* Exercise details *
Go through the lines below one by one and count those holding the string "named". Give the count alone.

*** Opening of Supplied material ***

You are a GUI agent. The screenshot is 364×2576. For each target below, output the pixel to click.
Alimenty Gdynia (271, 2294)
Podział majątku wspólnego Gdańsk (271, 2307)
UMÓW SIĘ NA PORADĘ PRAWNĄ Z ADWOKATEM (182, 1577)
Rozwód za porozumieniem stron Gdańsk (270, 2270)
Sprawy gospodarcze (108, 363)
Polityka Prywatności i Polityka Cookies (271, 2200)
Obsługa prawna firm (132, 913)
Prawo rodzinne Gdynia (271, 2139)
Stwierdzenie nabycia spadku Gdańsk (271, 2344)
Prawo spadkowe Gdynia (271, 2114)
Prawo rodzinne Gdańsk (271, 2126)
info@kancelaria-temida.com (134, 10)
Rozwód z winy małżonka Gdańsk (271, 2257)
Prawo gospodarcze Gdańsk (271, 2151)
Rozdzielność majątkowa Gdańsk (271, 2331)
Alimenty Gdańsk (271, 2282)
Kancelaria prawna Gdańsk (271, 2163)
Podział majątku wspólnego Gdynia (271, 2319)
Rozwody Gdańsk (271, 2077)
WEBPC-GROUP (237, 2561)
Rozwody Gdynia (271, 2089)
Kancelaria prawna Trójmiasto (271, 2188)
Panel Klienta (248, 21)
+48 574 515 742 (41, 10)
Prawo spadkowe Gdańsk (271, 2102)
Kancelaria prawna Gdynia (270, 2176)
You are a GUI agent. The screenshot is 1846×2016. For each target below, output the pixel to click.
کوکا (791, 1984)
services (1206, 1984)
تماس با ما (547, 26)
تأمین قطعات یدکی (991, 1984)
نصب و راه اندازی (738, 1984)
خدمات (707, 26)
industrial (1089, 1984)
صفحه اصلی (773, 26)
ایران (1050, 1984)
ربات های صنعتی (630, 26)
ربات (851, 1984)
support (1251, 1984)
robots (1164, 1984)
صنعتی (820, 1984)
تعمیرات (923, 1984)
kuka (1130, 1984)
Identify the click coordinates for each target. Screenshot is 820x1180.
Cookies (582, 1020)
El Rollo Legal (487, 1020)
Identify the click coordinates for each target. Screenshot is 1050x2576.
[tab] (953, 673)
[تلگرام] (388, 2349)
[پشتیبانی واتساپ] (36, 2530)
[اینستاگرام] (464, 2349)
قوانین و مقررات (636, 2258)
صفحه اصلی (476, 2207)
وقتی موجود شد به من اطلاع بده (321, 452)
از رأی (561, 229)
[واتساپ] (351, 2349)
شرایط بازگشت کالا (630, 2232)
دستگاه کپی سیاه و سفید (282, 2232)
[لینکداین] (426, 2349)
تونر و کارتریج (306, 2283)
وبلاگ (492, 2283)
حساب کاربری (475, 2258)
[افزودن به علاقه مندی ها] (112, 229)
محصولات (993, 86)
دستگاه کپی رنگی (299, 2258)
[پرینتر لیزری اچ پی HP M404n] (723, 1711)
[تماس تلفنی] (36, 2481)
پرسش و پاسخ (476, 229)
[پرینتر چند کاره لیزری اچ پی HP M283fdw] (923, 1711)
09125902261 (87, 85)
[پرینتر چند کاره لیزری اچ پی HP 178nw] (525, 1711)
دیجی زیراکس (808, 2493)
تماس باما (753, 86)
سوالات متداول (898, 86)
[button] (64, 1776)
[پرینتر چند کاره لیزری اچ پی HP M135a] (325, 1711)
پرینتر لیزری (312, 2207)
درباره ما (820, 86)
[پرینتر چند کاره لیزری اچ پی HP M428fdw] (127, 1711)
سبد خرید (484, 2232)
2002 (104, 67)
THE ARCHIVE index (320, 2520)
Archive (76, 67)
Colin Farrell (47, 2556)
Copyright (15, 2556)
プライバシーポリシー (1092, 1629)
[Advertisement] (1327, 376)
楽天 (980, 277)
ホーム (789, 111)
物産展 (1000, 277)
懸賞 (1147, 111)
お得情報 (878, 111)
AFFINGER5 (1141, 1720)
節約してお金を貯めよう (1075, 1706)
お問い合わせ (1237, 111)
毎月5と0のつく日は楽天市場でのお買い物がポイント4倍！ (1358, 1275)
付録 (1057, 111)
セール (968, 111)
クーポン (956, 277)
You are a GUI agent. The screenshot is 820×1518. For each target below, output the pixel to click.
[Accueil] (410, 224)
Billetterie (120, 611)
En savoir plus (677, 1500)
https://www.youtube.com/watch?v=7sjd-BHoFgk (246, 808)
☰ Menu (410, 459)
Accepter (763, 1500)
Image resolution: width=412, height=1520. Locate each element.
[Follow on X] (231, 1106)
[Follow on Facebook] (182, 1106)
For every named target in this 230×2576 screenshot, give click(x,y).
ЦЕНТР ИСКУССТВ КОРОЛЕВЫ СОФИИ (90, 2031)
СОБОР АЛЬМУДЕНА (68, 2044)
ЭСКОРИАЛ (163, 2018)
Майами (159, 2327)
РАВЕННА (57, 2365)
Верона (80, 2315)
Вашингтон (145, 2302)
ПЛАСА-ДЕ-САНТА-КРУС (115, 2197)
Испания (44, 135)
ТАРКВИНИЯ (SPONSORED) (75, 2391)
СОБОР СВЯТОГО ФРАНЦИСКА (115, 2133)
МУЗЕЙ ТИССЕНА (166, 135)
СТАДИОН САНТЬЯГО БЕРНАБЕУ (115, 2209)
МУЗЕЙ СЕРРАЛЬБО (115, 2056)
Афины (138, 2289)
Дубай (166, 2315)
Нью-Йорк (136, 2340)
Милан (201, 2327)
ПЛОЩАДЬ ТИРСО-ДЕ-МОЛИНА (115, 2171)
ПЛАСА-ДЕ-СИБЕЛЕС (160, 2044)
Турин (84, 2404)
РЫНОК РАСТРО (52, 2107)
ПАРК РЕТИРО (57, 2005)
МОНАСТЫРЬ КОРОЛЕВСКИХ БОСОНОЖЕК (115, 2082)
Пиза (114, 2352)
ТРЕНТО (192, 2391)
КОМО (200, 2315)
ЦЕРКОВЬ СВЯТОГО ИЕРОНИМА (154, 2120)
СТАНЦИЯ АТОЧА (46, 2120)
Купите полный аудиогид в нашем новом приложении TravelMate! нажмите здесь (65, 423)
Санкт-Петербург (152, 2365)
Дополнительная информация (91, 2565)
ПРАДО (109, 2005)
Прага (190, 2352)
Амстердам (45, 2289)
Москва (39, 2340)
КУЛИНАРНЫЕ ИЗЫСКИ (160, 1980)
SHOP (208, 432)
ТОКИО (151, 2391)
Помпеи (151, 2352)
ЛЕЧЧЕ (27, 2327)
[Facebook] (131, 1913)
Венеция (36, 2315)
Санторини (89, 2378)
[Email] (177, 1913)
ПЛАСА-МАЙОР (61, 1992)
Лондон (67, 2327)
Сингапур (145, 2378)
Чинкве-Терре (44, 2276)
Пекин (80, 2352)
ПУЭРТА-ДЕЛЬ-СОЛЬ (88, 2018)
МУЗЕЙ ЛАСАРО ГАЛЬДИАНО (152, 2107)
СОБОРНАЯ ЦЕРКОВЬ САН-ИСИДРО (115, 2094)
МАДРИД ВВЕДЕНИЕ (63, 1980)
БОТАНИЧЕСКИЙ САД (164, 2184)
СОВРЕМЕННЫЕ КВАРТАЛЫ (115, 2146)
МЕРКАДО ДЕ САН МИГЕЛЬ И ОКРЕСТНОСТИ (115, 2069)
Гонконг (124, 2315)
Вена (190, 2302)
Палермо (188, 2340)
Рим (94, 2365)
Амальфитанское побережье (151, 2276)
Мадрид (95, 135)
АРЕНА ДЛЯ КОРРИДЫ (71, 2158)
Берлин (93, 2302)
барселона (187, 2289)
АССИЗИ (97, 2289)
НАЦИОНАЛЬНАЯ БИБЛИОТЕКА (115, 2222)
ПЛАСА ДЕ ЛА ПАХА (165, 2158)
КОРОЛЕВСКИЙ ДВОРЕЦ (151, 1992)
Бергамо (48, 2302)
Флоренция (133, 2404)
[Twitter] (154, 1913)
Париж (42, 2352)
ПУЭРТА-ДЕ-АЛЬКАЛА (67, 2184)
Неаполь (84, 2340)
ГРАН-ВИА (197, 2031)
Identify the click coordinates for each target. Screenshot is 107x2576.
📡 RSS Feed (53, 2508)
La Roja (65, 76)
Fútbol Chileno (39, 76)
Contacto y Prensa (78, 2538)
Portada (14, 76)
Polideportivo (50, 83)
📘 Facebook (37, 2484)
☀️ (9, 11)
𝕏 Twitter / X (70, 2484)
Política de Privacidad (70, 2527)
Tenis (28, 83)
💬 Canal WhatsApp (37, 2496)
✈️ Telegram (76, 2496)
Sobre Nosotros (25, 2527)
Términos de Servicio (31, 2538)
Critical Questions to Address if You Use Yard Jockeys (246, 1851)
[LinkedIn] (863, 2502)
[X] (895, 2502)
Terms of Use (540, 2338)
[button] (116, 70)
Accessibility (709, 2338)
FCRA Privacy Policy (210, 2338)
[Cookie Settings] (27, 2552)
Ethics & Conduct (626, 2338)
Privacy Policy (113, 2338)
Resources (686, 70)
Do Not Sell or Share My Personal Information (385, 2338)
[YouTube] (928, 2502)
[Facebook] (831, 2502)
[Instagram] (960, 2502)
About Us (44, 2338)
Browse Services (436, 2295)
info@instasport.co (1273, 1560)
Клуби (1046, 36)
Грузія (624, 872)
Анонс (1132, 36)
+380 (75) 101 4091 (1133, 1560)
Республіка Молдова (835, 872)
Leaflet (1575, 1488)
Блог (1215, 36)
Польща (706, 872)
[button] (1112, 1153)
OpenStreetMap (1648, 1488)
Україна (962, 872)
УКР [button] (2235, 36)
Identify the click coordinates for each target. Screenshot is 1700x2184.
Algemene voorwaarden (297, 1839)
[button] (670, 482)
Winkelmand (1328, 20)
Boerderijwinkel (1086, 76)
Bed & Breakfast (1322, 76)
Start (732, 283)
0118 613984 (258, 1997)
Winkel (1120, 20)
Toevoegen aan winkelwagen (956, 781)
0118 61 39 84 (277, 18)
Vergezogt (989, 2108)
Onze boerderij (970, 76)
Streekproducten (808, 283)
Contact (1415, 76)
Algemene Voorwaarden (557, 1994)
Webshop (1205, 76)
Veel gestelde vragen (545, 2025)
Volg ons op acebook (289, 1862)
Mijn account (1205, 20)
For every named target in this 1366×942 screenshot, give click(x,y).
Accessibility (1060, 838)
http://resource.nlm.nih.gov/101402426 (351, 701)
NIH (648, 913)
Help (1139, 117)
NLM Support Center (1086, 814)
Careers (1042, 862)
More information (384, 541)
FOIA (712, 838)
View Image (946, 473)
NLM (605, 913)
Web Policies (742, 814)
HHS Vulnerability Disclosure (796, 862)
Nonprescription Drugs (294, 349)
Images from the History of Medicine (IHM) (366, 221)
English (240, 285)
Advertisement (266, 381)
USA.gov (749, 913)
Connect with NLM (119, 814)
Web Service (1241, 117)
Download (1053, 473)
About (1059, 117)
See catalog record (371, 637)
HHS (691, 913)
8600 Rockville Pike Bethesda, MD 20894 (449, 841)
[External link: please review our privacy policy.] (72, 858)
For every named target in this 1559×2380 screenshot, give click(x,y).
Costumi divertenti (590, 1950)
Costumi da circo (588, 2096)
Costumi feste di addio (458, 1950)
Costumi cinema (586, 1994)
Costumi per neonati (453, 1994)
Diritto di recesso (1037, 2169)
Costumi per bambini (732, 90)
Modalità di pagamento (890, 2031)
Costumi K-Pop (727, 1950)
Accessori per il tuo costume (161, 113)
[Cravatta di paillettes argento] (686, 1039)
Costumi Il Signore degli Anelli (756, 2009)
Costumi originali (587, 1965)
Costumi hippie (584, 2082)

*** Close of Supplied material ***

* Reply to the task *
3